> [SELECTED EXCERPT]:
Brain Visualized In Real Time As Animal 'Smells'

"The anatomical definition is superb," says Rockefeller University's Peter Mombaerts, M.D., Ph.D., who led the study. "We can identify the structures in the brain that respond to odorants beautifully with this technique."

The odorant receptors belong to a family of molecules called G protein-coupled receptors (GPCRs), and GPCRs are targeted by more than a third of the drugs on the market today. Among drugs that target GPCRs are Zyprexa (schizophrenia) and Claritin (allergy).

"As we find more ligands and better understand the structure and function of GPCRs, in the long run that's going to be useful for drug development," says Mombaerts, professor and head of the Laboratory of Developmental Biology and Neurogenetics.

Mombaerts says that the technique of visualizing the brain as it senses odors also may help clarify the role of "orphan receptors" in the field of drug discovery.

Mombaerts and first author Thomas Bozza, Ph.D., who developed the mouse strain, collaborated with Boston University researchers John P. McGann, Ph.D., and Matt Wachowiak, Ph.D., to image the areas of in the mouse olfactory bulb that are activated when the animal is exposed to a particular odor.

In this study, a mouse is genetically modified to produce in its olfactory neurons a molecule called synapto-pHluorin. This is a fusion of a pH-sensitive version of the green fluorescent protein (GFP) used by many researchers for tracking gene activity in cells, and a nerve cell protein called VAMP2.

The researchers imaged brain activity of the synapto-pHluorin mouse through the top of the animal's skull, which had been surgically thinned while the animal was anaesthetized. Synaptic firing can be imaged in 10 to 20 percent of the 2,000 glomeruli, structures in the brain's olfactory bulb that receive "smell" information from the receptors of the olfactory neurons that line the nose. The other glomeruli reside too deep within the mouse brain.

The olfactory system is very suitable for this type of imaging because the olfactory system has an unusual synaptic organization, Mombaerts explains.

> [TASK PROMPT]:
Decide whether each statement below agrees with the article on visualizing the brain as an animal smells. Answer yes or no and quote the words from the article that decide it.
1. Synaptic firing can be imaged in most of the glomeruli in the mouse olfactory bulb.
2. The odorant receptors belong to the family of G protein-coupled receptors.
3. Thomas Bozza developed the mouse strain used in the study.

> [LISTED ENTRIES]:
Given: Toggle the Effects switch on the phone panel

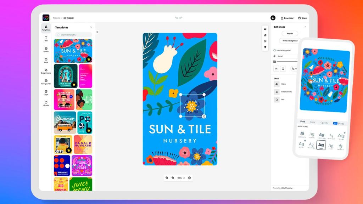Looking at the screenshot, I should pyautogui.click(x=335, y=123).
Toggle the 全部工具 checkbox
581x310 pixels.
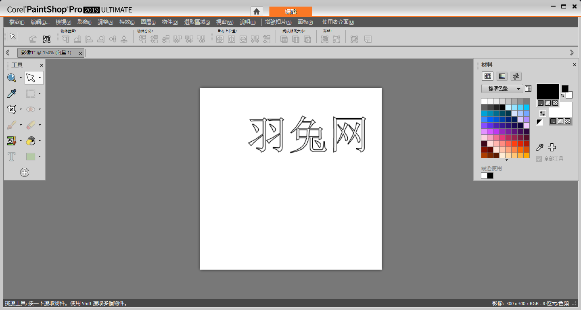539,159
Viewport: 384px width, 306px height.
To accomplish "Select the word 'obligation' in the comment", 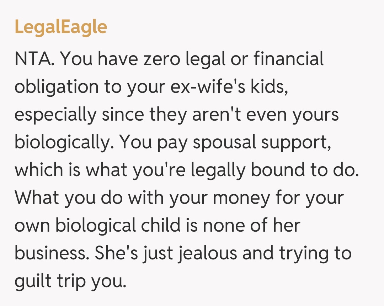I will pyautogui.click(x=57, y=87).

> [ANSWER TO THIS EXERCISE]:
1. No: "Synaptic firing can be imaged in 10 to 20 percent of the 2,000 glomeruli"
2. Yes: "The odorant receptors belong to a family of molecules called G protein-coupled receptors (GPCRs)"
3. Yes: "first author Thomas Bozza, Ph.D., who developed the mouse strain"